La Argentina
es hoy uno de los peores países en materia de calidad regulatoria,
mientras que su sector público no puede garantizar servicios esenciales.
Un rasgo declamado del modelo kirchnerista es el de arrogarse el mérito
de haber construido un "Estado presente". Esta característica se
muestra como virtuosa, en contraposición con la opuesta, el "Estado
ausente", que se adjudica a los anteriores gobiernos. La presencia del
Estado puede entenderse como positiva si se refiere a aquellas áreas de
la vida comunitaria donde su rol es irreemplazable. Por ejemplo, la
atención de determinadas necesidades sociales a las que no concurren
suficientemente los prestadores privados. Pero el análisis de la
asistencia social debe saber distinguir lo que apunta genuinamente a
resolver los problemas de las personas que no pueden hacerlo por sí
mismas de aquello que es meramente clientelismo con fines políticos.

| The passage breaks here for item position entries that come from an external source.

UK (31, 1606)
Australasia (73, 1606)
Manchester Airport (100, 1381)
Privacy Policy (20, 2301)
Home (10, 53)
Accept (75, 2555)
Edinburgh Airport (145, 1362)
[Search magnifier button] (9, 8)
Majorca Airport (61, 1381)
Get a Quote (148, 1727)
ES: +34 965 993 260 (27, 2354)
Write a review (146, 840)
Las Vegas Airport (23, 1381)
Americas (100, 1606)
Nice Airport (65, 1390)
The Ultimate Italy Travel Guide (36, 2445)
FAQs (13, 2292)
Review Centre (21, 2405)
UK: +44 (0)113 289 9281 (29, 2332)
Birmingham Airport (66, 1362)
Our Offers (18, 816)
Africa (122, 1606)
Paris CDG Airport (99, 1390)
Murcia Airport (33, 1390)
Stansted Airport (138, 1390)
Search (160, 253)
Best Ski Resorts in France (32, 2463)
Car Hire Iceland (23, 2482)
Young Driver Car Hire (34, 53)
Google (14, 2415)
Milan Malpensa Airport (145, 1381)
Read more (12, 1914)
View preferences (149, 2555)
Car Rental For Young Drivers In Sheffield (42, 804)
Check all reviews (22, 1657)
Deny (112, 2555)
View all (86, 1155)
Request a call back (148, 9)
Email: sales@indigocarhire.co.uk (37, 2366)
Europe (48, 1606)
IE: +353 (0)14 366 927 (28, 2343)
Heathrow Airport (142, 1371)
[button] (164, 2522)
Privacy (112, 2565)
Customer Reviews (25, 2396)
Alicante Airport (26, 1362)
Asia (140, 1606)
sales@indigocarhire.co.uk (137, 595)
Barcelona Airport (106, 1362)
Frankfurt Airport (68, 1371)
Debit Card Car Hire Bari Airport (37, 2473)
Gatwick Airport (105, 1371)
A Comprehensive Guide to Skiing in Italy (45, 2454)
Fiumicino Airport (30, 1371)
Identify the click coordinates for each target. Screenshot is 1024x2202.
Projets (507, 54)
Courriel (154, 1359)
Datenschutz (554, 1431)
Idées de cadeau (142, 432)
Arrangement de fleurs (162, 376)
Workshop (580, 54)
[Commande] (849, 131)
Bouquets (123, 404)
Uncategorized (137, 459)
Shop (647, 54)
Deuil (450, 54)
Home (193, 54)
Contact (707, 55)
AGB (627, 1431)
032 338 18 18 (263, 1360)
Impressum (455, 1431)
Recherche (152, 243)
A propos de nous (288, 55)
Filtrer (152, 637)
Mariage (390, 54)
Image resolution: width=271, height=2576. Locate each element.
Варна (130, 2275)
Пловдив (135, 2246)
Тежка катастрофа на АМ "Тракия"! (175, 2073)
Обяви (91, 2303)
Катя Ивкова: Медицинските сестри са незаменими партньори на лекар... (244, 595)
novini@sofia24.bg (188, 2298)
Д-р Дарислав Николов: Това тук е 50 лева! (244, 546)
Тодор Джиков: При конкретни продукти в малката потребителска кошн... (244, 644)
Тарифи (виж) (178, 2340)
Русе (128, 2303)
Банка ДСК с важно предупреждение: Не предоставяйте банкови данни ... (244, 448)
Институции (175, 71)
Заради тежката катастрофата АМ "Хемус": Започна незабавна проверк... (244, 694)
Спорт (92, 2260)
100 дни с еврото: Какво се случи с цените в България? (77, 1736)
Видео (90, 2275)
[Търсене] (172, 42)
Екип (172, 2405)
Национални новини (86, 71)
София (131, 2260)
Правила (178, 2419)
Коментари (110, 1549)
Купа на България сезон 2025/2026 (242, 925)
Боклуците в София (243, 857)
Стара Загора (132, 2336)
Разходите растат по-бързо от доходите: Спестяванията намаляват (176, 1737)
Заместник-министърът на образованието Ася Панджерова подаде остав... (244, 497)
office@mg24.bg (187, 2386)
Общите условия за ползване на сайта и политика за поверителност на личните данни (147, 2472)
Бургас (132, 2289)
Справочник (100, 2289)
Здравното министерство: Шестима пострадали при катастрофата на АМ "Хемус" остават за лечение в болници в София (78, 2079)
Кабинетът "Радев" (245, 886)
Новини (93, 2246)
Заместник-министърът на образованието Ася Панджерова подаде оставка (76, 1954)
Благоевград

Seguramente, si se profundiza el análisis de esta forma, el kirchnerismo
no saldría airoso de una comparación con gestiones anteriores. Un alto
presupuesto dedicado a planes sociales o a la educación no logra hoy
reducir la pobreza ni colocar a la Argentina con buenos puntajes en las
evaluaciones educativas. Pero bastante más preocupante es observar las
consecuencias de un "Estado presente" cuando se refiere a actividades
empresarias, o a la regulación e intervención en la economía y en las
instituciones. Los avances del Estado kirchnerista en este sentido han
sido verdaderamente nocivos y sus efectos están a la vista: la Argentina
se ha convertido en uno de los peores países en términos de calidad
regulatoria. Y ya ni siquiera podemos hablar de bolsones de eficiencia,
como en otros tiempos lo eran el Indec, el Banco Central, algunos entes
reguladores o la hoy desnaturalizada Comisión de Defensa de la
Competencia. En los últimos diez años el sector público se ha agigantado
en tamaño y en costo. La ciudadanía sólo tiene la percepción del
deterioro de todo lo que ese Estado administra sin devolver a la
comunidad en bienes lo que de ella extrae en impuestos, que son cada vez
mayores. El gasto público ha crecido mucho más que la población y que
la economía. El número de empleados públicos aumentó en un 50%, y la
población lo hizo sólo en un 13%. La relación entre el gasto público
global y el producto bruto interno pasó del 30% al 43%. En la misma
proporción creció la presión impositiva. Debiéramos tener excelente
seguridad, salud y prestaciones sociales, pero ocurre exactamente al
revés. La gestión kirchnerista ha sido la primera y única en la historia
de nuestro país que ha degradado y desprestigiado su instituto de
estadísticas, el Indec, que siempre había gozado de muy buena
reputación. En este caso, más que ineficiencia, debe hablarse de una
expresa intención de falsear los índices de precios para encubrir
dolosamente la inflación y reducir los pagos de deuda pública atada al
incremento del costo de vida. El daño que esta acción ha causado en
pérdida de inversiones y encarecimiento del crédito es inconmensurable.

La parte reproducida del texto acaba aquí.